# [Brief]
In the entries below, find the line with "The height and" and the line with "Given: Open the Command Line Interface link". Repeat exactly everything between them, those two lines included, but not the pictures.

# [Data shown]
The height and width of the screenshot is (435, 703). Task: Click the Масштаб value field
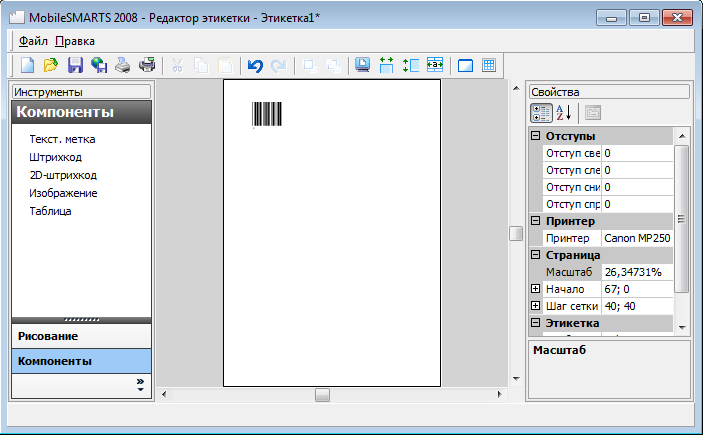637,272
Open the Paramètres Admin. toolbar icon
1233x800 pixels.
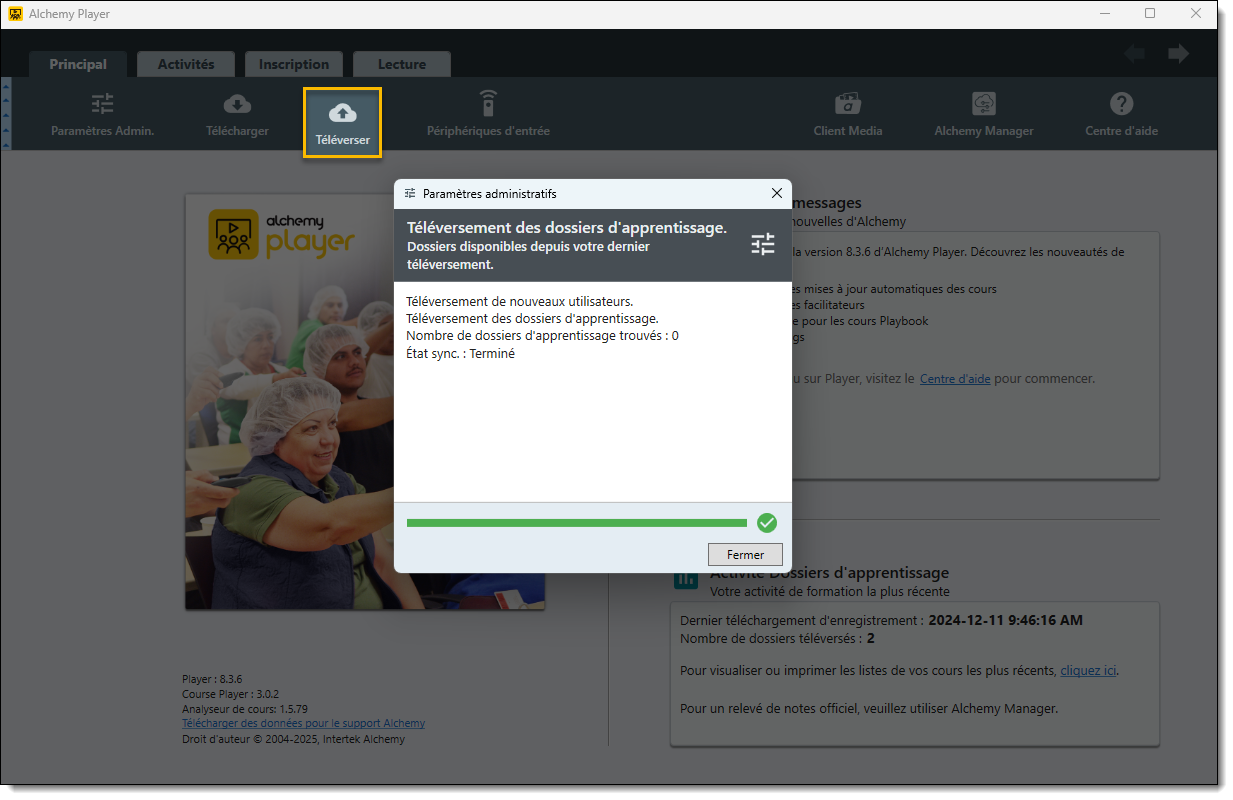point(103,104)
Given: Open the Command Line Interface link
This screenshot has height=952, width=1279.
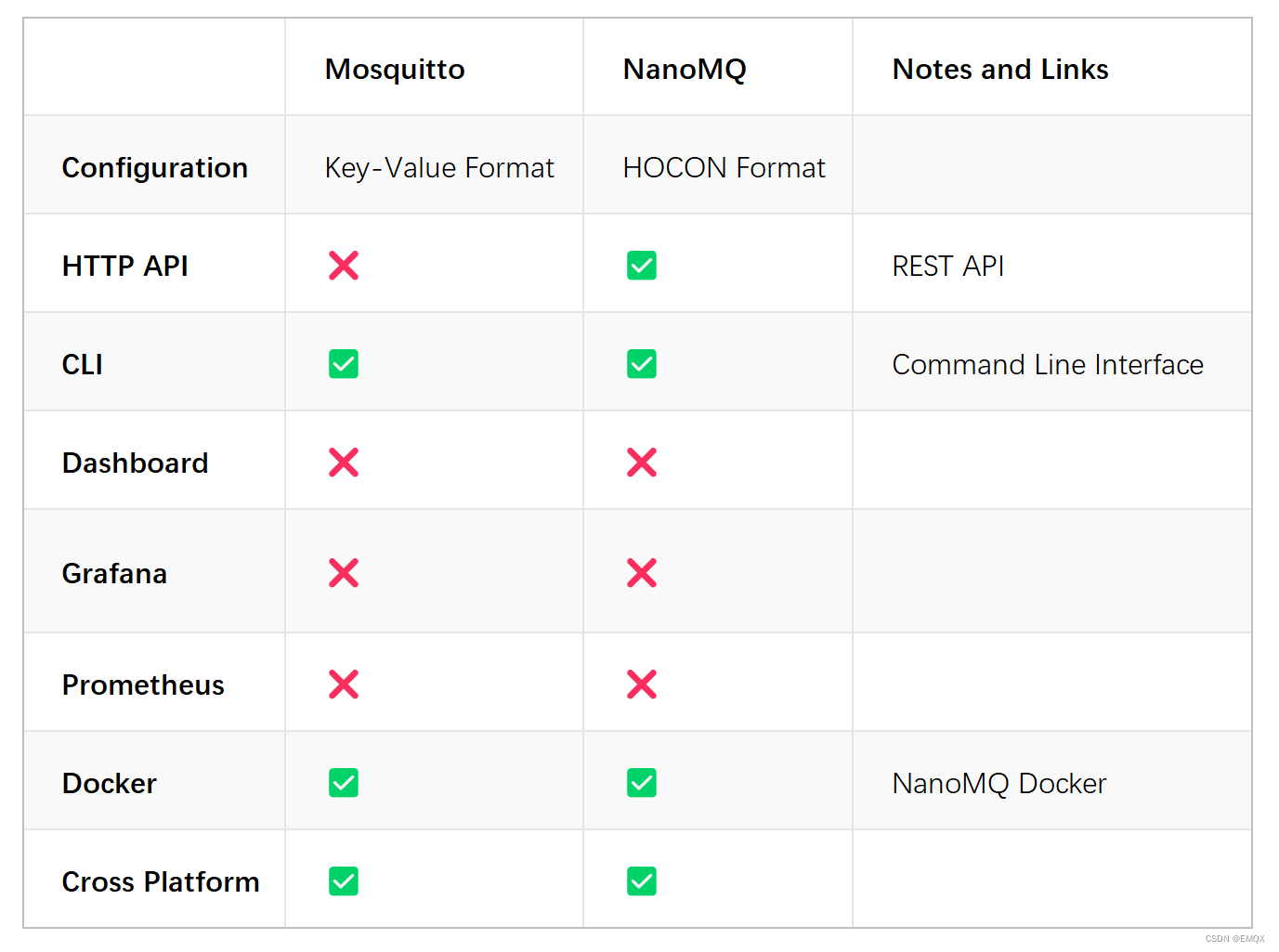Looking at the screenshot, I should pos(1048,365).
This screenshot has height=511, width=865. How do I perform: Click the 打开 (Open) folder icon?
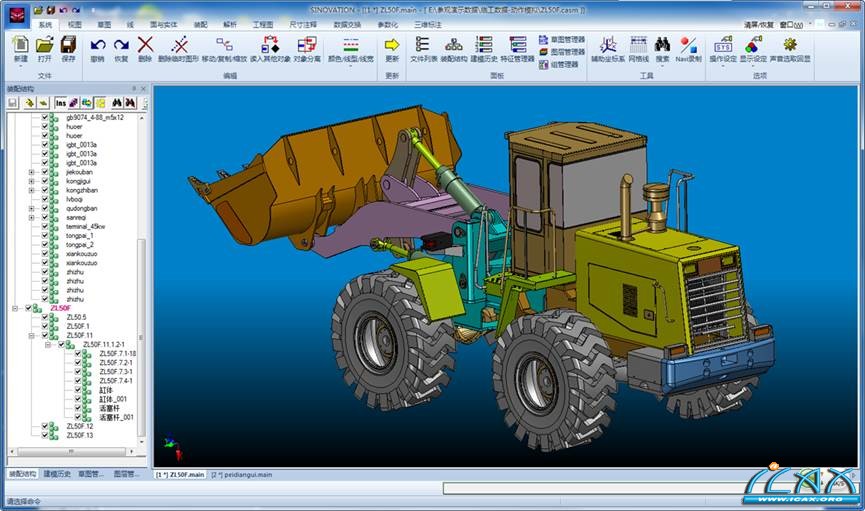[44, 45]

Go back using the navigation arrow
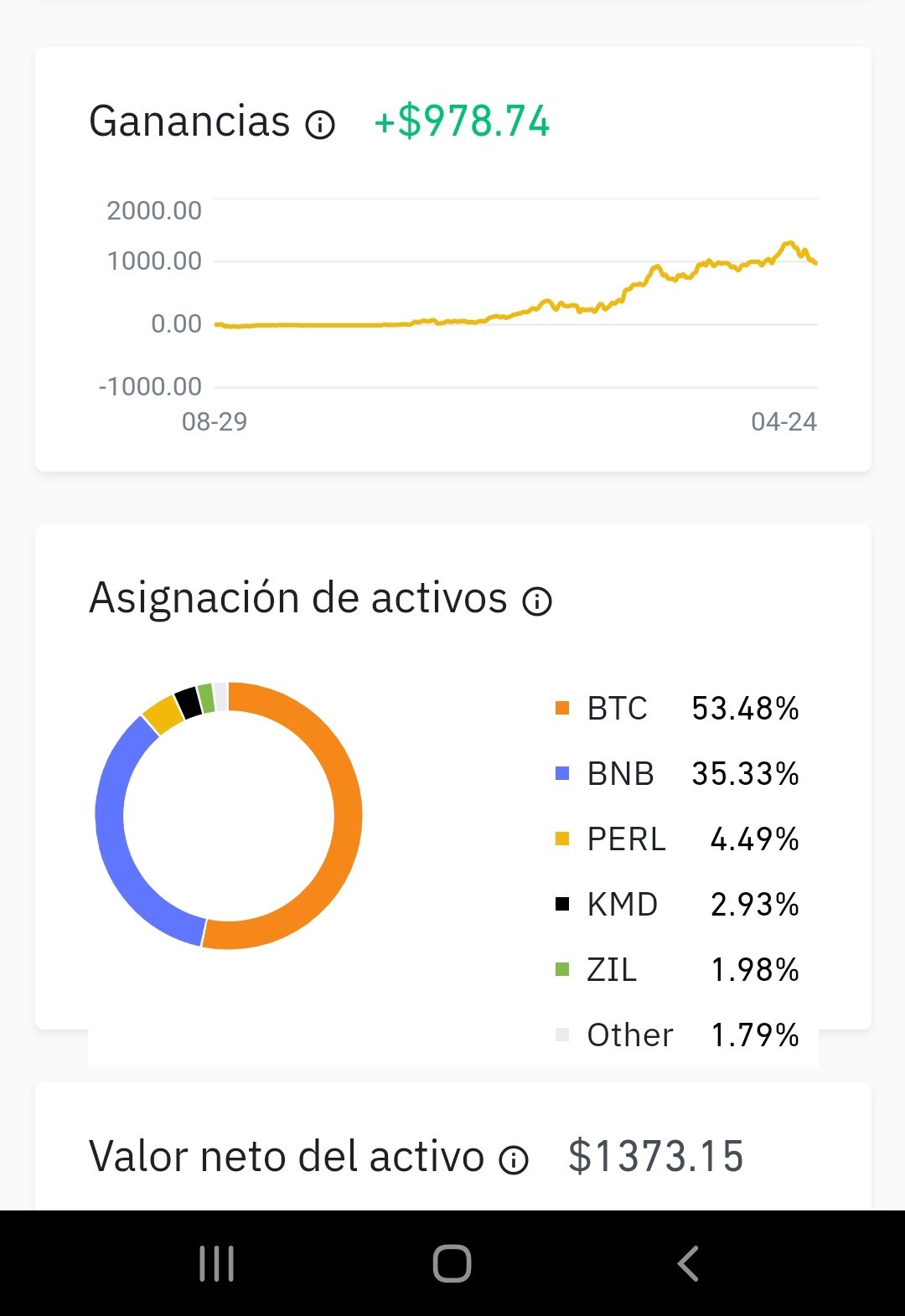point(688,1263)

--

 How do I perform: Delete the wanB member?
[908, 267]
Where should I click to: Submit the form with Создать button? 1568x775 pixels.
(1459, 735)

# [Task response]
The height and width of the screenshot is (435, 703). Task: Click the Масштаб value field
637,272
Open the Paramètres Admin. toolbar icon
1233x800 pixels.
point(103,104)
Given: Open the Command Line Interface link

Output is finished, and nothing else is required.